🔨 Tweak translation script by YuriiMotov · Pull Request #15174 · fastapi/fastapi
1. Instruct LLM to preserve the order of links from original document.
In some languages (ja, ko) sentences might be inverted and it changes the order of links. But our translation fixer tool relies on the fact that links should go in the same order as in the original document.
Commit: 7c5797c
2. On retry, pass validation error and results of previous iteration
If translation fails to pass validation we just retry it with the same input. So, retry is kind of a lottery - we just hope that next time it will make it better.
If we instead update prompt to provide validation error text and pass current result (instead of initial translation) - it improves results:
Before changes it was often something like:
$ python scripts/translate.py translate-page --en-path docs/en/docs/index.md --language ja
Found existing translation: docs/ja/docs/index.md
Translating docs/en/docs/index.md to ja (日本語)

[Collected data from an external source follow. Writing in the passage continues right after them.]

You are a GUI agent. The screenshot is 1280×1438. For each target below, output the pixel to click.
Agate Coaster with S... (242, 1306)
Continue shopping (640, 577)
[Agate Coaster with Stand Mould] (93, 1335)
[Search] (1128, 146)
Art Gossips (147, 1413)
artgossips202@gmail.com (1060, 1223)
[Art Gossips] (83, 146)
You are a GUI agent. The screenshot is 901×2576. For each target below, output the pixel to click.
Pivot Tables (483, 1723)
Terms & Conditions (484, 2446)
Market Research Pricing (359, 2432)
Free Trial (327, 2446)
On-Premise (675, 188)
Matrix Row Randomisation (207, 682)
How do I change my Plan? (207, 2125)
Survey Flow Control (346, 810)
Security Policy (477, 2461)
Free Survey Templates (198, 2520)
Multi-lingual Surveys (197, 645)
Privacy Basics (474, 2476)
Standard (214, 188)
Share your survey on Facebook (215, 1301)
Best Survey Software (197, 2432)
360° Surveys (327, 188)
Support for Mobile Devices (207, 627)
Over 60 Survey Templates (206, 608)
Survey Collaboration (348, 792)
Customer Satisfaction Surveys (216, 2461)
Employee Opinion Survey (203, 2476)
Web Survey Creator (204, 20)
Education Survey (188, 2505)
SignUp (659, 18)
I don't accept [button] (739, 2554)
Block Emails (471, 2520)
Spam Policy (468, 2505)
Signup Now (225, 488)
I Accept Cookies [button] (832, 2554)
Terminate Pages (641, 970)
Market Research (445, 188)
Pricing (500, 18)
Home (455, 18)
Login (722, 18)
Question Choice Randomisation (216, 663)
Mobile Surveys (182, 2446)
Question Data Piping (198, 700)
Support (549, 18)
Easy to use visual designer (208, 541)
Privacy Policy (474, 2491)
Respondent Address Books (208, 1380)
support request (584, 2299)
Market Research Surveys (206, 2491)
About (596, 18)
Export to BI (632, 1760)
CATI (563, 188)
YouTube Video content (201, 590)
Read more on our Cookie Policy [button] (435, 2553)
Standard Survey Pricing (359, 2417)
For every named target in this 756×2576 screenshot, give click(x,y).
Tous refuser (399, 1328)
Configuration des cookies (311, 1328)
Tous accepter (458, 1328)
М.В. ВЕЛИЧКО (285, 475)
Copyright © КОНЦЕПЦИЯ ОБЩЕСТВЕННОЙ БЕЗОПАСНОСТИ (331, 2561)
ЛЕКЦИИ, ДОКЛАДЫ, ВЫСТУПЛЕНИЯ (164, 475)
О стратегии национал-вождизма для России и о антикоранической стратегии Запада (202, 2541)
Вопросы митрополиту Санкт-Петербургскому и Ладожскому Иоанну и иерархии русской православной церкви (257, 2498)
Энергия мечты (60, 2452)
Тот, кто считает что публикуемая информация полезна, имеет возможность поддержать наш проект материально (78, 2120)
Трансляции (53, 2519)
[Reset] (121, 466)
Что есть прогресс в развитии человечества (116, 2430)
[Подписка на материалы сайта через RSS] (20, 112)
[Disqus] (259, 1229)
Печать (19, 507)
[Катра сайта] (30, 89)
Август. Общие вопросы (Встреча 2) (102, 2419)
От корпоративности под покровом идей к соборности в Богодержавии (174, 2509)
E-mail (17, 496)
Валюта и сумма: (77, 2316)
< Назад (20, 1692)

Running agent for docs/ja/docs/index.md (attempt 1/3)
Failed on attempt 1/3: Number of markdown links does not match the number in the original document (6 vs 40)
Running agent for docs/ja/docs/index.md (attempt 2/3)
Failed on attempt 2/3: Number of markdown links does not match the number in the original document (6 vs 40)
Running agent for docs/ja/docs/index.md (attempt 3/3)
Failed on attempt 3/3: Number of markdown links does not match the number in the original document (14 vs 40)
Translation failed for docs/ja/docs/index.md after 3 attempts
Saving translation to docs/ja/docs/index.md
(result still doesn't pass validation)
After changes, it still needs several attempts, but results is improved with every attempt:
$ python scripts/translate.py translate-page --en-path docs/en/docs/index.md --language ja
Found existing translation: docs/ja/docs/index.md
Translating docs/en/docs/index.md to ja (日本語)
Running agent for docs/ja/docs/index.md (attempt 1/3)
Failed on attempt 1/3: Number of markdown links does not match the number in the original document (6 vs 40)
Running agent for docs/ja/docs/index.md (attempt 2/3)
Failed on attempt 2/3: Number of markdown links does not match the number in the original document (39 vs 40)
Running agent for docs/ja/docs/index.md (attempt 3/3)
Saving translation to docs/ja/docs/index.md
(after third attempt it gave a valid result)
Commit: c7ca144
Diff is actually not as big as GitHub shows it. I just moved prompt creation logic outside the translate_page and changed it a bit to add the verification error from the last attempt and pass the results of last attempt instead of initial translation.